▶ _Texto mostrado_:
※ ※ ※

Una figura se repite en numerosos títulos del cine de autor europeo y americano: la de un tipo solitario que camina, que yerra de aquí para allá hasta que, en algún momento, nos es revelado su propósito o acaso él encuentra uno que da sentido a sus movimientos. Hay multitud de ejemplos pero, por algún extraño motivo, me viene a la cabeza el Rüdiger Vogler de Alice in den Städten (Wim Wenders) al ver al patético crooner de octava categoría que protagoniza Rimini, largometraje que forma un díptico junto con Sparta (esperamos ahora, por cierto, un nuevo título que conformará una curiosa trilogía: Böse Spiele – Rimini Sparta se anuncia como un largometraje que combinará pasajes de las dos películas). Richie Bravo interpreta sus propios temas, insuperablemente empalagosos y horteras, frente a un público otoñal y desaborido en deprimentes recintos vacacionales de la localidad epónima, donde consume sus exiguos ingresos pimplando inmoderadamente y ejerce de galán casposo o gigoló low cost, según la ocasión.

※ ※ ※

▶ _Material recopilado_:
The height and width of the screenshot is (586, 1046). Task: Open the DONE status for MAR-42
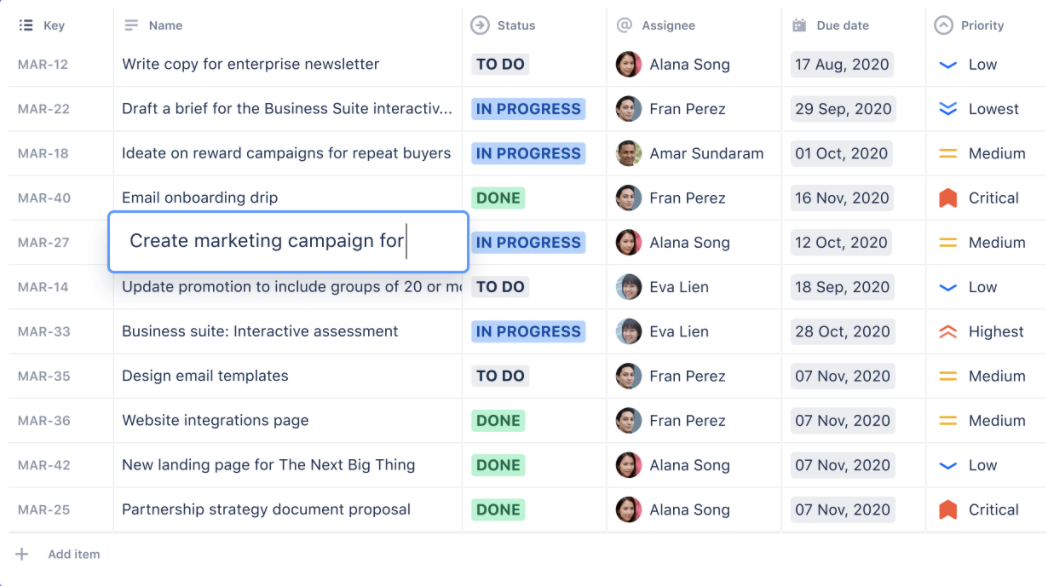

※ ※ ※

▶ _Tarea requerida 1_:
Responde estas preguntas sobre el texto acerca de Rimini:
(a) ¿Qué actor y qué película de Wim Wenders le vienen a la cabeza a quien escribe?
(b) ¿Con qué largometraje forma Rimini un díptico?
(c) ¿Cómo se llama el cantante que protagoniza Rimini?
▶ _Tarea requerida 2_:
¿Puedes continuar el texto sobre Rimini a partir de su última frase?

▶ _Resultado final 1_:
(a) Rüdiger Vogler en Alice in den Städten.
(b) Con Sparta.
(c) Richie Bravo.

▶ _Resultado final 2_:
Su depresivo día a día debería recordarnos más bien al stand-up comedian de Entertainment -que también tiene serios problemas para relacionarse con su hija- y a la desolación material y emocional que le rodea, esos espacios decadentes y esos ambientes hoscos que vemos también en The Mountain, la siguiente película de Rick Alverson. Cuando escribí sobre ella, destaqué que el cine de Alverson parece nutrirse de esa expresividad de los espacios tan característica del cine moderno italiano, desde el neorrealismo hasta los burgueses pesarosos de Antonioni y Bellocchio. Y Seidl sitúa el film que nos ocupa precisamente en Rimini, un lugar altamente significativo para el cine italiano por ser el terruño de Federico Fellini y el escenario, real o reconstruido según el caso, de películas como I vitelloni o Amarcord.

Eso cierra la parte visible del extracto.